I saw the Dateline show last night. While I wouldn’t head out and try to sell my (hypothetical) F-150 tomorrow based on this, I don’t share Duck Duck Goose’s scorn for the whole study.
I have no cites for this (and I’m not sure just what sort I’d expect to find), but I was under the impression that the IIHS was generally fairly well-respected. Kind of surprising, I’ll grant, given who it’s funded by. It’s also certainly true that auto makers don’t hesitate to quote the IIHS’s test results when they’re favorable - a point made on the show.

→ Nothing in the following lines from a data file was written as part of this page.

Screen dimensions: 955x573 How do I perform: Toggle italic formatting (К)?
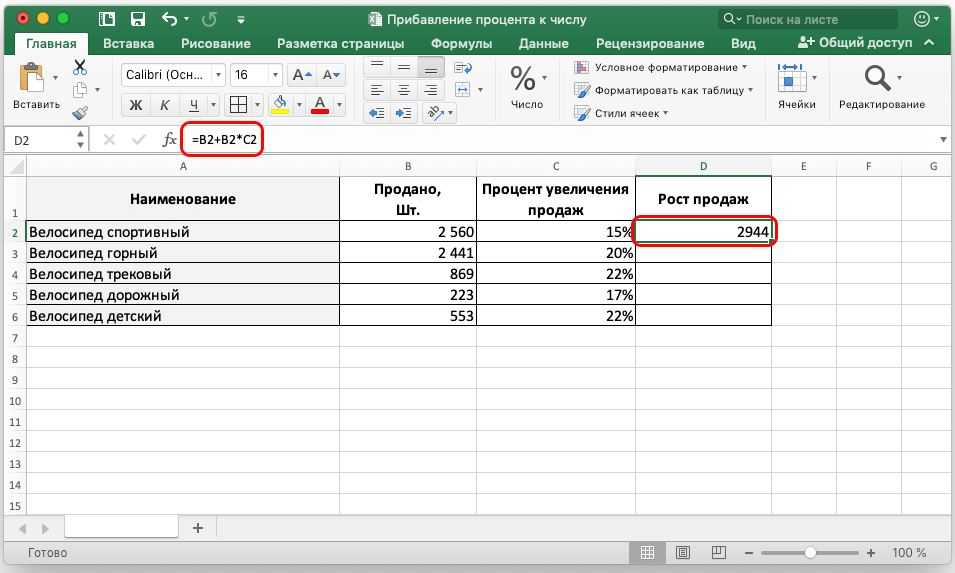click(166, 105)
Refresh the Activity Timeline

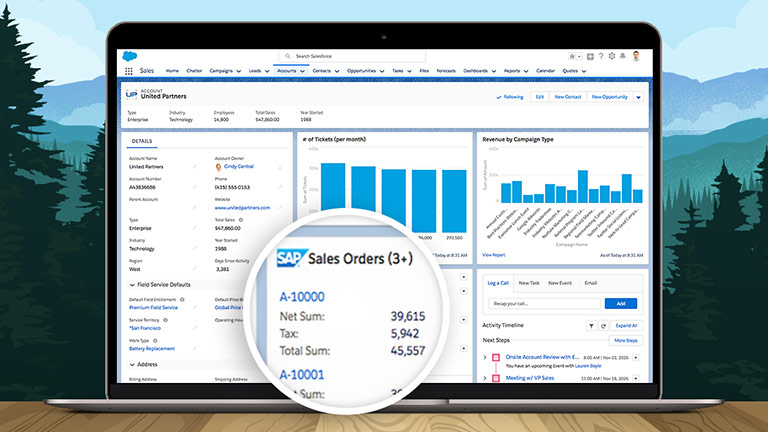(602, 325)
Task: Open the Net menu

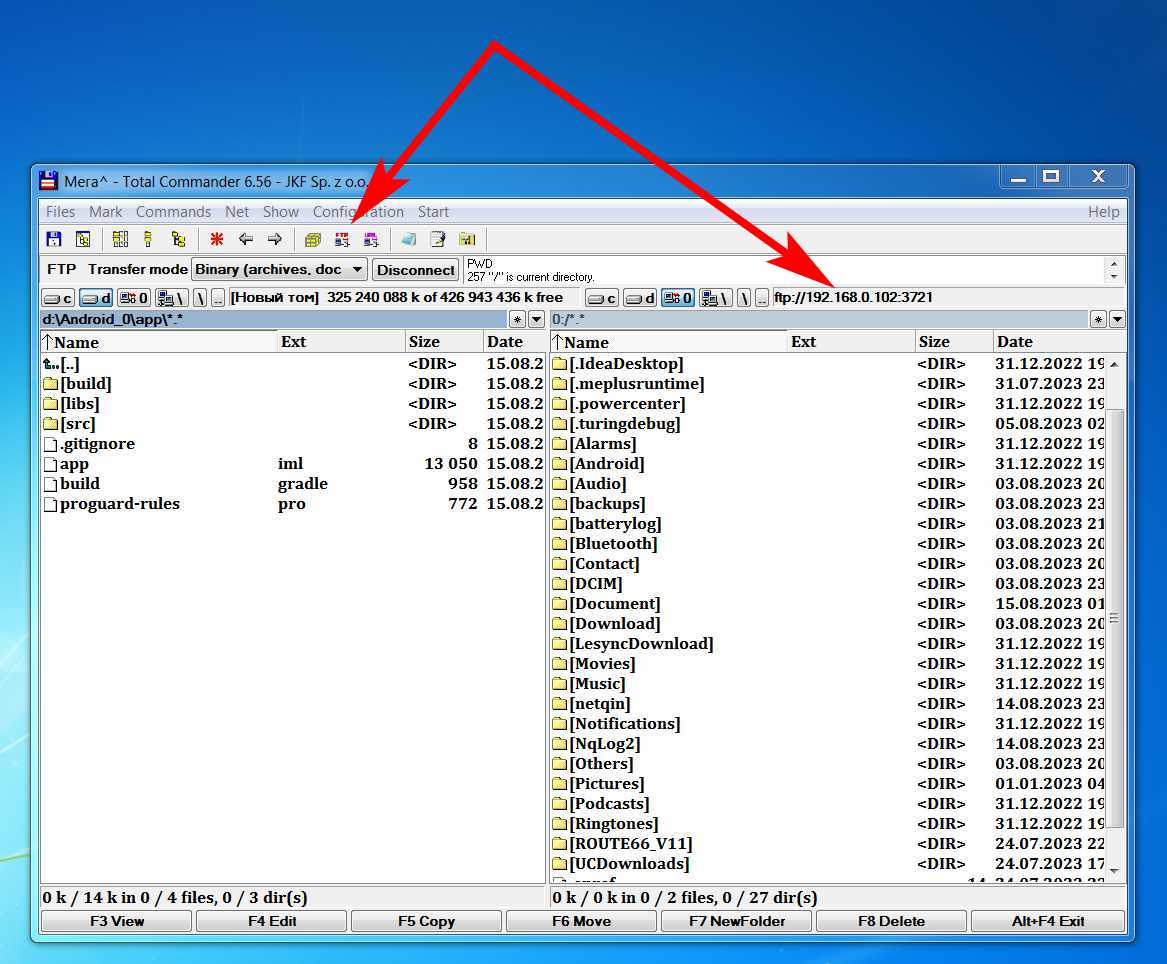Action: 237,212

Most of the analysis given on the show was focused on deformation of the truck cab. Now, I’d have preferred that some attention be given to the forces and loads suffered by the test dummy - which it was instrumented for - but I assumed that Dateline figured that its target audience wouldn’t be very interested in that and directed the focus of the interview elsewhere, to cooler and more eye-catching stuff.

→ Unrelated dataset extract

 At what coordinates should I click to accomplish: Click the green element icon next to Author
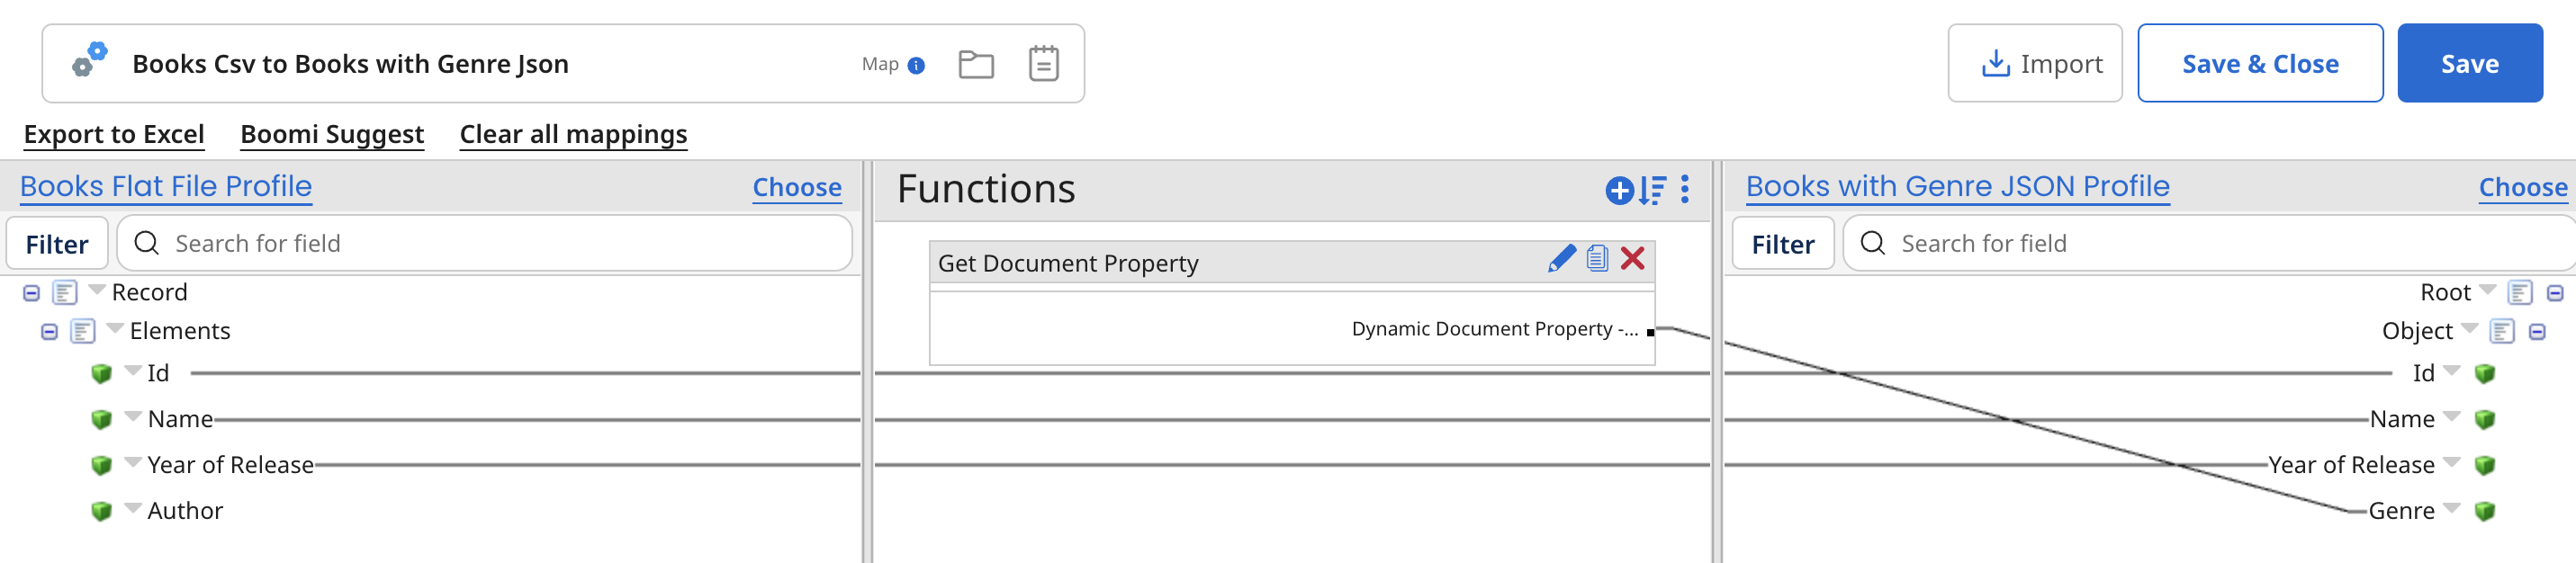click(101, 510)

That “elsewhere” would be deformation/crushing of the cab. While you could simply toss that off as being interested “only in damage”, I strongly disagree. I’m fairly confident that they were all totalled, so the body shop bill is pretty much inconsequential - even to the insurance company. The whole point was that in several of those trucks, the cab was deforming to the extent that the driver’s legs were being crushed - hardly irrelevant. The difference between the Tundra and the F-150 was considerable in that regard.
The quote of, “The forces recorded on the dummy’s head and neck in this crash were sufficient, that if a person experienced those forces, one possible outcome could be a fatal injury,” from O’Neill was, in my opinion, a carefully worded response to a loaded question. The on-camera reporter asked him (about the Ford test), “Is this a fatality?” I believe that a one-word answer - “yes” or “no” would have been inaccurate, and O’Neill was trying to get around that. The reporter would have loved to have landed some kind of “Ford Trucks Kill” soundbite, which O’Neill properly avoided giving. All O’Neill said was that the forces suffered by the dummy could kill - any statement stronger than that would have been pure BS. Some people would have survived such a crash, while others may not have.
The big question I have about all this is one of repeatability. All of this stuff is based on exactly one crash of each model in question. I doubt anybody thinks that the same model crashed ten times would produce precisely identical results, but some handle on the just how variable we could expect it to be would be reassuring. Perhaps the IIHS has done some studies and estimates on this - I don’t know.
I do appreciate that these tests are very expensive - on the show we watched $80-$90,000 worth of truck turned into scrap metal in very short order. That’s certainly motivation for only doing the tests once. And it would be justifiable if some kind of study had been done suggesting that the tests tend to be highly repeatable.